The stock, whose shrunken price was boosted by a 1-for-200 reverse stock split earlier this year, more than tripled at one point Monday to $84.75, then plunged to $52.05 after Bloomberg reported the potential Chapter 11 filing. A bankruptcy typically wipes out existing shareholders.
Chesapeake, the brainchild of McClendon and co-founder Tom Ward, was one of the first to aggressively combine breakthroughs in horizontal drilling and high-intensity hydraulic fracturing to shale rock long ignored by geologists looking for gas or oil.
That gamble provided trailblazers like Chesapeake, Continental Resources Inc. and EOG Resources Inc. a head start over industry titans like Exxon and Chevron Corp. in dominating the burgeoning shale sector. Years later, companies like Exxon would pay dearly to gain footholds in shale.

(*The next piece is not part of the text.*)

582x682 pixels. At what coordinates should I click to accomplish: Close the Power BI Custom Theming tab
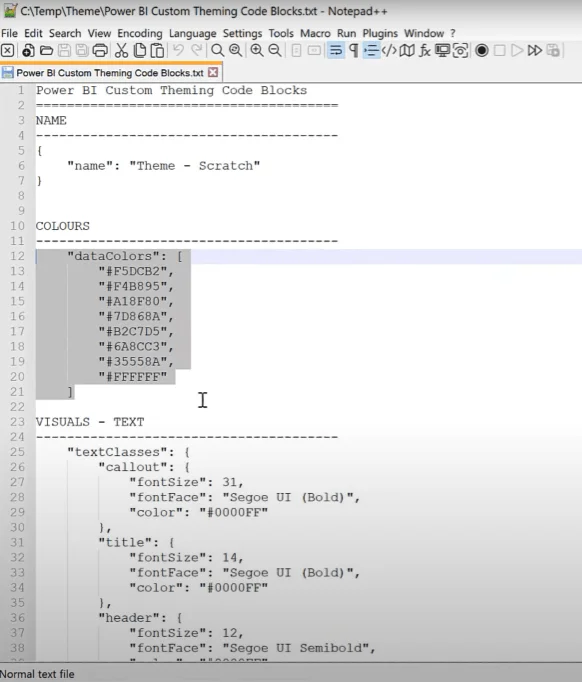(x=213, y=72)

Lawler’s efforts to rescue Chesapeake have included across-the-board belt-tightening at the company’s once-lavish corporate headquarters, along with tens of thousands of job cuts. A years-long campaign to transform the gas giant into an oil company never gained traction.

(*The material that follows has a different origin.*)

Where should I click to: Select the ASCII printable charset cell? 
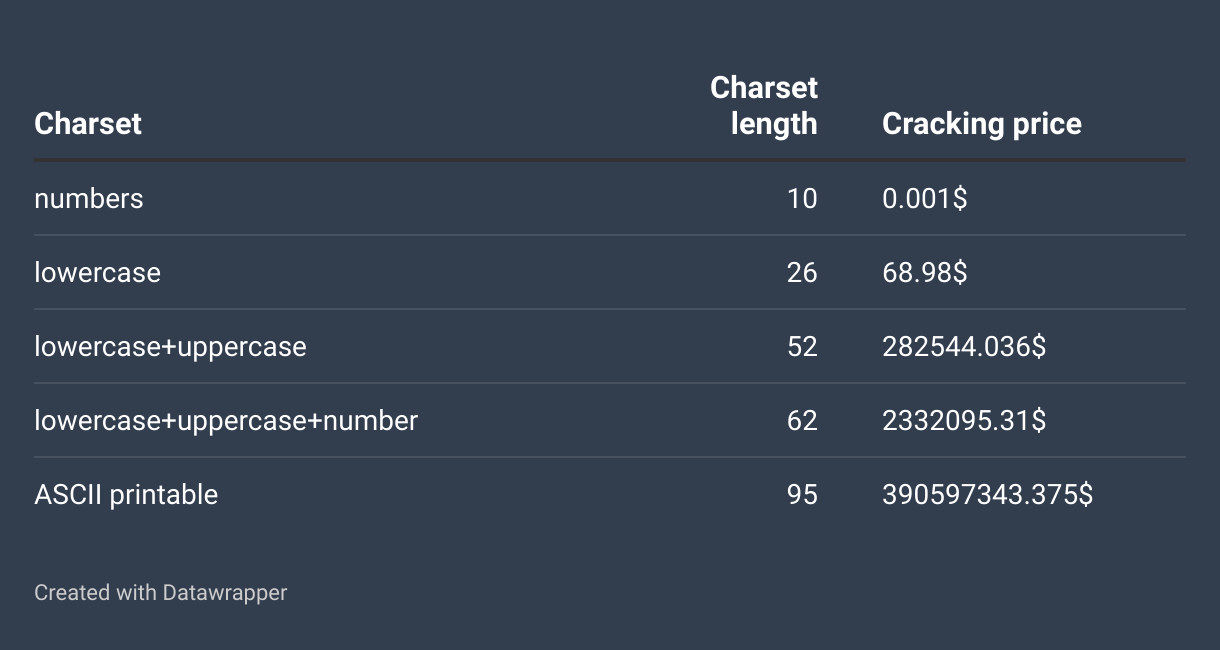[126, 495]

The driller recorded $8.5 billion in impairments for the first three months of the year as the value of its fields, a sand mine and other assets plunged along with commodity prices.
Chesapeake was already in a precarious position before the Covid-19 outbreak sent crude demand plummeting. At its height more than a decade ago, the producer was a $37.5 billion juggernaut commanded by McClendon, an outspoken advocate for the gas industry. But Chesapeake’s success at extracting the fuel from deeply buried rock contributed to a massive gas glut.

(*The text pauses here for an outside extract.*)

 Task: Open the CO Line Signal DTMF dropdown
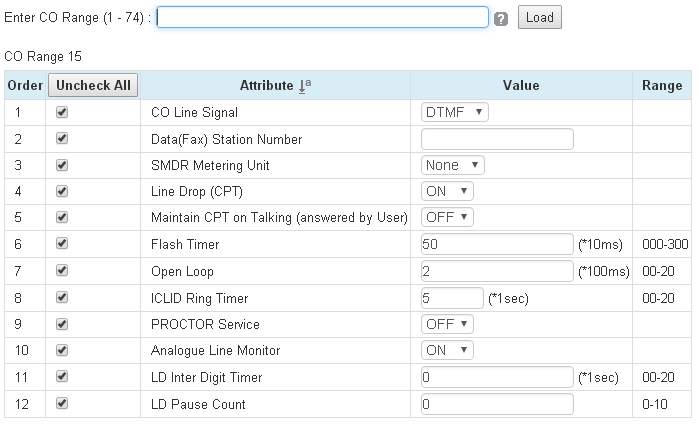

Kirkland & Ellis and Rothschild & Co. are advising Chesapeake, according to people with knowledge of the matter. The FILO lenders are organized with Davis Polk & Wardwell and Perella Weinberg Partners LP, the people said. Franklin Resources Inc. is organized with Akin, Gump, Strauss, Hauer & Feld LLP, according to one of the people.
Representatives for Rothschild, Perella Weinberg and Franklin declined to comment, while representatives for Kirkland & Ellis, Davis Polk, and Akin Gump didn’t immediately comment.